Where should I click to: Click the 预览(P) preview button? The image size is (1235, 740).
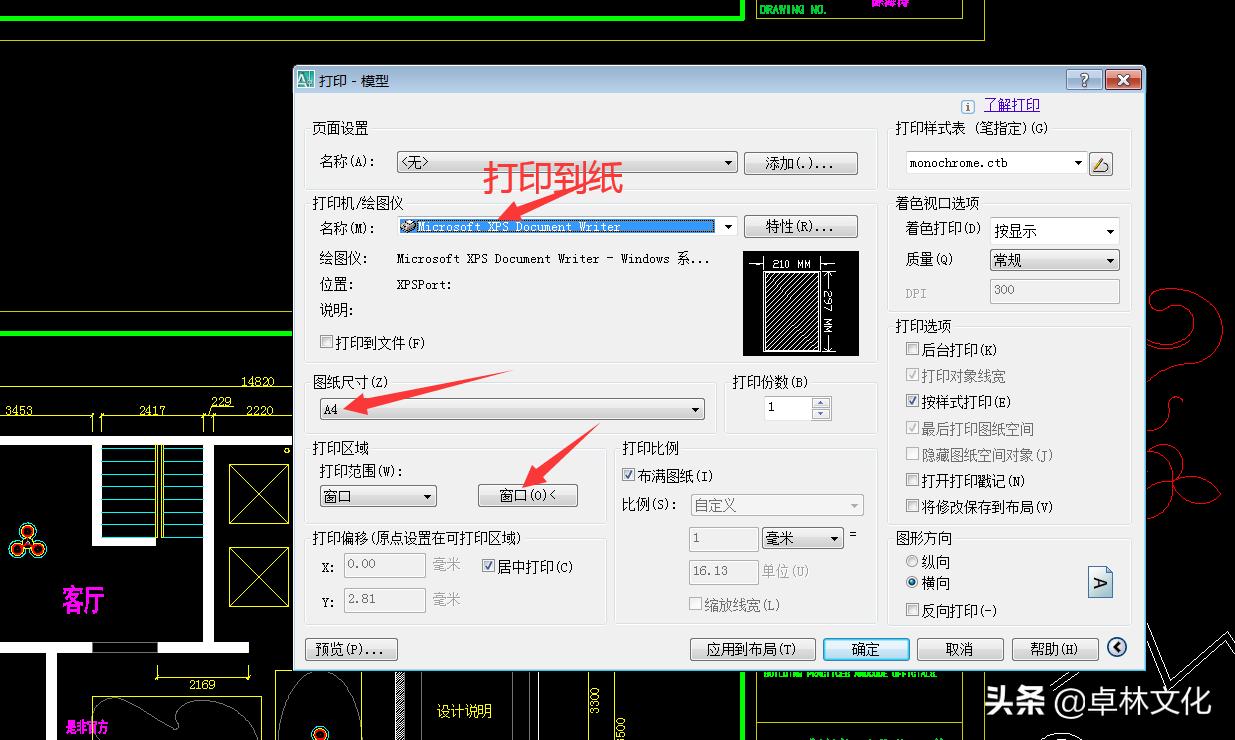tap(352, 649)
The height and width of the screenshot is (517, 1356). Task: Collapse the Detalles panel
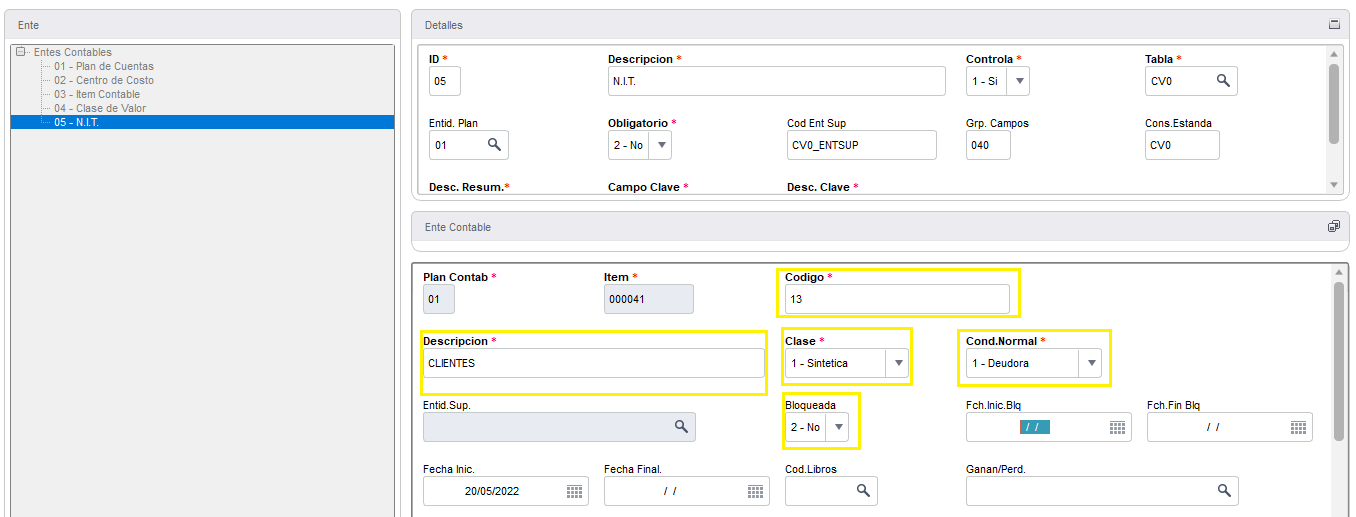click(x=1334, y=24)
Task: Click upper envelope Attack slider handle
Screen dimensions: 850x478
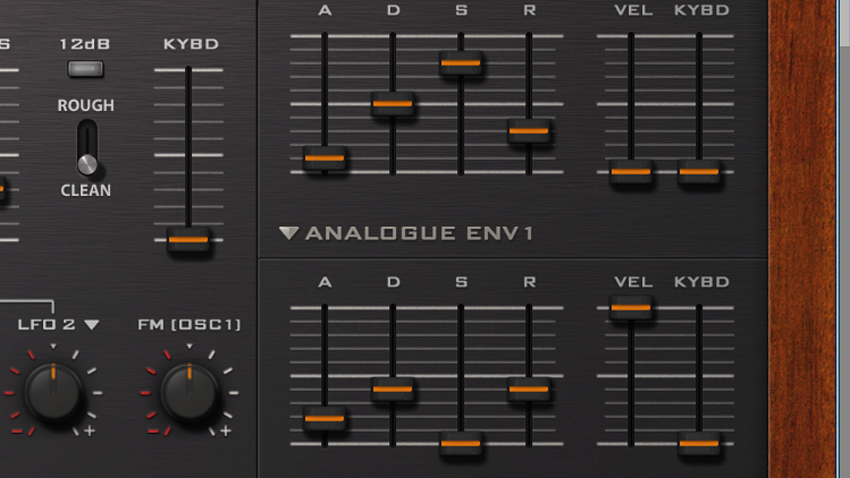Action: tap(324, 158)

ACTIVITY: Give the listing again exactly, but omit each image.

RESPONSE TO THE EXERCISE:
Where should I click to: Click the 预览(P) preview button? The image size is (1235, 740).
tap(352, 649)
The height and width of the screenshot is (517, 1356). Task: Collapse the Detalles panel
click(x=1334, y=24)
Task: Click upper envelope Attack slider handle
Screen dimensions: 850x478
Action: tap(324, 158)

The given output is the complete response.